Tag Archives: Fluid injection

Frack me nicely?

Note: Earth-Pages will be closing as of early July, but will continue in another form at Earth-logs

‘There’s a seaside place they call Blackpool that’s famous for fresh air and fun’. Well, maybe, not any more. If you, dear weekender couples, lie still after the ‘fun’ the Earth may yet move for you. Not much, I’ll admit, for British fracking regulations permit Cuadrilla, who have a drill rig at nearby Preston New Road on the Fylde coastal plain of NW England, only to trigger earthquakes with a magnitude less than 0.5 on the Richter scale. This condition was applied after early drilling by Cuadrilla had stimulated earthquakes up to magnitude 3. To the glee of anti-fracking groups the magnitude 0.5 limit has been regularly exceeded, thereby thwarting Cuadrilla’s ambitions from time to time. Leaving aside the view of professional geologists that the pickings for fracked shale gas in Britain [June 2014] are meagre, the methods deployed in hydraulic fracturing of gas-prone shales do pose seismic risks. Geology, beneath the Fylde is about as simple as it gets in tectonically tortured Britain. There are no active faults, and no significant dormant ones near the surface that have moved since about 250 Ma ago; most of Britain is riven by major fault lines, some of which are occasionally active, especially in prospective shale-gas basins near the Pennines. When petroleum companies are bent on fracking they use a drilling technology that allows one site to sink several wells that bend with depth to travel almost horizontally through the target shale rock. A water-based fluid containing a mix of polymers and surfactants to make it slick, plus fine sand or ceramic particles, are pumped at very high pressures into the rock. Joints and bedding in the shale are thus forced open and maintained in that condition by the sandy material, so that gas and even light oil can accumulate and flow up the drill stems to the surface.

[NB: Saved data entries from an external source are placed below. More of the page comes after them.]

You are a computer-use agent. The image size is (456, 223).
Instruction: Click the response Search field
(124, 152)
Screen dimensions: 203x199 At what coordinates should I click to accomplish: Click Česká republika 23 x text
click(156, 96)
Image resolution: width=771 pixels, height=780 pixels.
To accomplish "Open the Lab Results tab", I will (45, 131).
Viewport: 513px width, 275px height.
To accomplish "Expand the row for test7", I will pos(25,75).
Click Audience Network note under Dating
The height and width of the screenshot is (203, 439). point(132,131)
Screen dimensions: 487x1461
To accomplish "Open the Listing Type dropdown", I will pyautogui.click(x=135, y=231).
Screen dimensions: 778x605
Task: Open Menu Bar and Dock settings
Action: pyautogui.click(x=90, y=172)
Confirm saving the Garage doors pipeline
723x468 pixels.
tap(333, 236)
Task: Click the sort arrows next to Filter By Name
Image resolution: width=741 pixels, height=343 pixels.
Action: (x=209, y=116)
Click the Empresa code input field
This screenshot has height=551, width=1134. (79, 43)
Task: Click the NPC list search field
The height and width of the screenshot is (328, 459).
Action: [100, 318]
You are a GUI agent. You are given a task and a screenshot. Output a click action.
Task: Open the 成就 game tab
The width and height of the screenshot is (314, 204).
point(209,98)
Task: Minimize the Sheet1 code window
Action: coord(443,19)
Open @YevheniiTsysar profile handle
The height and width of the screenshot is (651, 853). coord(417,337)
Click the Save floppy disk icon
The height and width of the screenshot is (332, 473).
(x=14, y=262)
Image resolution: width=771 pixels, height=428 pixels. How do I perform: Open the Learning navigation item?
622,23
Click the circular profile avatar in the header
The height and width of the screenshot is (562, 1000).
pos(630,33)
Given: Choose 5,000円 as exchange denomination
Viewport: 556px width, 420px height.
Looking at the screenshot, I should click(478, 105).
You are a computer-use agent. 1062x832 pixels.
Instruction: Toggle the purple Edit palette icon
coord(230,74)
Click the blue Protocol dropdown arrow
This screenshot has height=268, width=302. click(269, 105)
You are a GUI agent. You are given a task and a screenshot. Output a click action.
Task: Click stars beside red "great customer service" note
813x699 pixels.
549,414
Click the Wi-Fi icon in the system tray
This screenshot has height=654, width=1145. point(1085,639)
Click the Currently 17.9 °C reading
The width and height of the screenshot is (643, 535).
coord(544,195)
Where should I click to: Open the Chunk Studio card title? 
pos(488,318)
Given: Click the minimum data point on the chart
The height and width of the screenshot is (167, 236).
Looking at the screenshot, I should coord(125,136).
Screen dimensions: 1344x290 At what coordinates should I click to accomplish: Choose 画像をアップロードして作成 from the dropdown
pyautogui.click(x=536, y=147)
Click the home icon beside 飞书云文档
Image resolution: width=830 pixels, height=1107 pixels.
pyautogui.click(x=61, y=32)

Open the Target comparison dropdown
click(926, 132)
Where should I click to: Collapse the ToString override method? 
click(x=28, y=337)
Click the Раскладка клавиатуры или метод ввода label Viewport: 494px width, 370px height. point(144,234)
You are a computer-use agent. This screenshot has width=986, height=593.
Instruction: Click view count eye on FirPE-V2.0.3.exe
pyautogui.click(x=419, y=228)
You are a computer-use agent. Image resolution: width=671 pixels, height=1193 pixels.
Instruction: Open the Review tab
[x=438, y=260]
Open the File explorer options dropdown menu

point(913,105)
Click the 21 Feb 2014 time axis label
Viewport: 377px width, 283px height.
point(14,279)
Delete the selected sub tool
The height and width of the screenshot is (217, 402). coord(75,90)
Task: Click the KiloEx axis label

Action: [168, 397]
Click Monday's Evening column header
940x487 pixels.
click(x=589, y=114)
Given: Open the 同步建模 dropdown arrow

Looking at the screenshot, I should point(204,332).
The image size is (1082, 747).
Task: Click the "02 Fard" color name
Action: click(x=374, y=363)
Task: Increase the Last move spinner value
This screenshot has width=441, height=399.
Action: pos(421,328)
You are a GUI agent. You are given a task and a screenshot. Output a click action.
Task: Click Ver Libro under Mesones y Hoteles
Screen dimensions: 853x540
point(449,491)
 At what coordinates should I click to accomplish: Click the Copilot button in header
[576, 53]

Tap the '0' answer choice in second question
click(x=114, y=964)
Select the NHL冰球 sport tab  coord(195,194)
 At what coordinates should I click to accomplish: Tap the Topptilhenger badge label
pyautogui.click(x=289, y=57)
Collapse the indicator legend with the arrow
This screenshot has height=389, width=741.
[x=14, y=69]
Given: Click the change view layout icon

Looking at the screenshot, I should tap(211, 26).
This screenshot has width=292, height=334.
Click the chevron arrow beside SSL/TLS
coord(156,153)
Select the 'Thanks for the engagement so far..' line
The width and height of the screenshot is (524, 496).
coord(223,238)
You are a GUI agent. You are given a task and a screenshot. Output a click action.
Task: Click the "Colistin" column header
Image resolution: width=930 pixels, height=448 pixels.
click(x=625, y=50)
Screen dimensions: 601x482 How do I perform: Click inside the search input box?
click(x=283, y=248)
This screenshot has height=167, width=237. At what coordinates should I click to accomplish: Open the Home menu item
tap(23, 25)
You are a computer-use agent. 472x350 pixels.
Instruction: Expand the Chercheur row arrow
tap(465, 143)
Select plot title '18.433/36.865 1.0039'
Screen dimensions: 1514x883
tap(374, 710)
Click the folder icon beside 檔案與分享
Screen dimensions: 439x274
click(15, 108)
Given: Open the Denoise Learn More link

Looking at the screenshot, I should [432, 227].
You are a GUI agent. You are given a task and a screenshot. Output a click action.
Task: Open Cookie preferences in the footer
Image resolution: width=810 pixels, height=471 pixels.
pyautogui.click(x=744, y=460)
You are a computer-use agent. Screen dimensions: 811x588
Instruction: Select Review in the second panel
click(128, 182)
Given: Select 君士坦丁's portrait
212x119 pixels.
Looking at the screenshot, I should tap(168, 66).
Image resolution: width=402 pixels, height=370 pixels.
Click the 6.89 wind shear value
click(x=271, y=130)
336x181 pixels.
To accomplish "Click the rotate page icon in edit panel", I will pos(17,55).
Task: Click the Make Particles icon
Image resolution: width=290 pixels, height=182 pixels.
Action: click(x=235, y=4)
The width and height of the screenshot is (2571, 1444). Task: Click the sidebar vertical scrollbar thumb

Shale, being dominated by ultra-fine clay minerals, is slippery when wet. Consequently, any elastic strain built-up in the rock, either by active tectonics or from long in the past, is likely to be released by fracking. The fractures that release the gas also facilitate the escape of formation water locked in the shale from when it was originally deposited. Being rich in organic matter, target shales maintain highly reducing chemical conditions. So as well as being salty, such formation water may contain high abundances of heavy metals and arsenic, unlike the groundwater in naturally permeable and oxygenated rocks, such as sandstones and limestones. Fracking carries a pollution risk too. Toxic waste fluid is generally disposed of by pumping into permeable strata beneath the well site. There is no knowing where such noxious water might go, other than to follow lines of least resistance, such as large joints and dormant faults that may well be unsuspected at the depths to which drilling might penetrate. That too poses seismic rick by lubrication of the pathways taken by the fluids.

eagle-ford-shale-at-night
The sheer scale of shale-gas fracking in the US is indicated by the light emitted at night by well-lit installations and gas flares in a mature shale-gas basin in Texas targeting the mature, gas-rich Eagle Ford shale. (see: https://geology.com/articles/eagle-ford/)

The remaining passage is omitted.